**EXCERPTED TEXT**
# Snyder built Zep style bike...



## BikeMe (Oct 24, 2013)

First time trying to post pics...hope i did it right!!  I have a question in regard to these Snyder built "Zep style" bicycles..  I think every one of these i've ever seen have horizontal badge mounts...this is missing the badge and it has vertical mounting holes!!  I bought this bike mainly for the tank and the oh so cool tubular rack, but the mystery of that missing badge is killin' me!!
  Any idea's of what badge may have been on this bike?  Also, was it just a reflector that was used in the rear of that tubular carrier?....if so, can someome tell me what type to look for?          Thanks!!


----------



## frankster41 (Oct 25, 2013)

Looks like a Rollfast with horizontal gillsi n the tank.  Hawthorne had verticle gills in the tank.
If you part it out I would be interested in the locking fork if it has it.
Frank


----------



## BikeMe (Oct 28, 2013)

**AIM 1**
In the bicycle thread, rewrite the passage from "## frankster41 (Oct" to "(Oct 28, 2013)", substituting "front rack" for "locking fork".
**AIM 2**
Decide whether each statement agrees with the bicycle thread. Answer yes or no, and quote the words that decide it. (a) The first poster bought the bike mainly for the tank and the tubular rack. (b) Hawthorne had horizontal gills in the tank. (c) The bike still has its badge.

**INFORMATION PROVIDED**

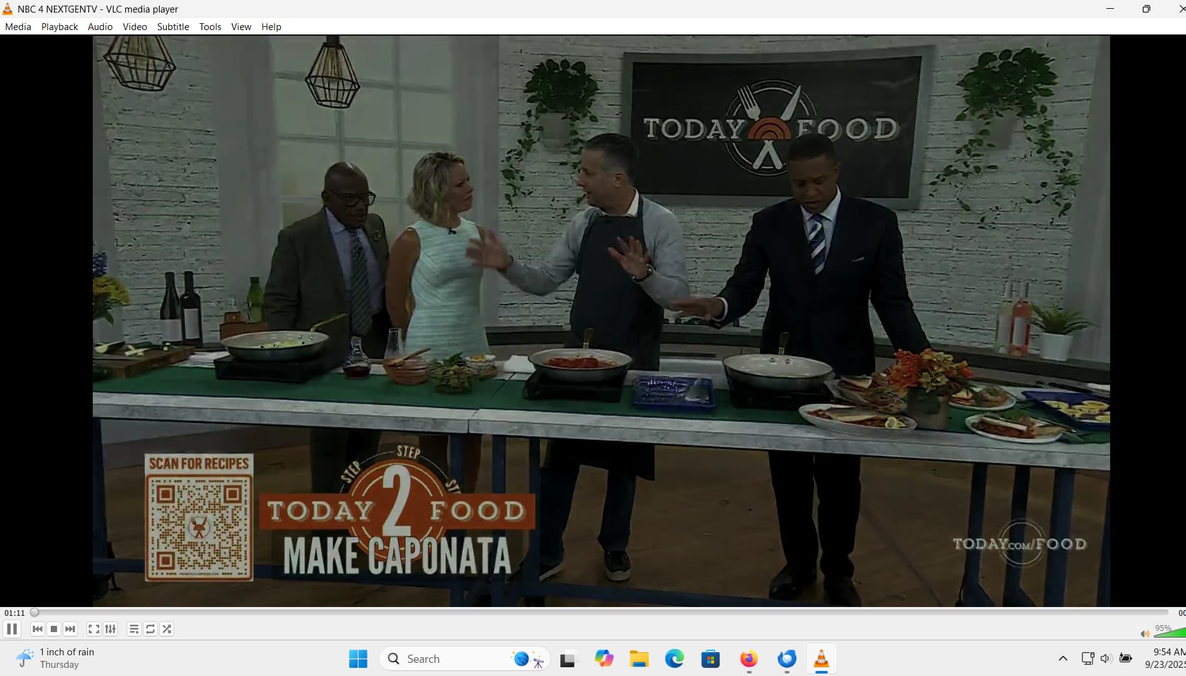
Task: Show hidden system tray icons
Action: coord(1063,658)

**WRITTEN REPLY 1**
## frankster41 (Oct 25, 2013)

Looks like a Rollfast with horizontal gillsi n the tank.  Hawthorne had verticle gills in the tank.
If you part it out I would be interested in the front rack if it has it.
Frank


----------



## BikeMe (Oct 28, 2013)

**WRITTEN REPLY 2**
(a) Yes: "I bought this bike mainly for the tank and the oh so cool tubular rack"
(b) No: "Hawthorne had verticle gills in the tank."
(c) No: "this is missing the badge and it has vertical mounting holes"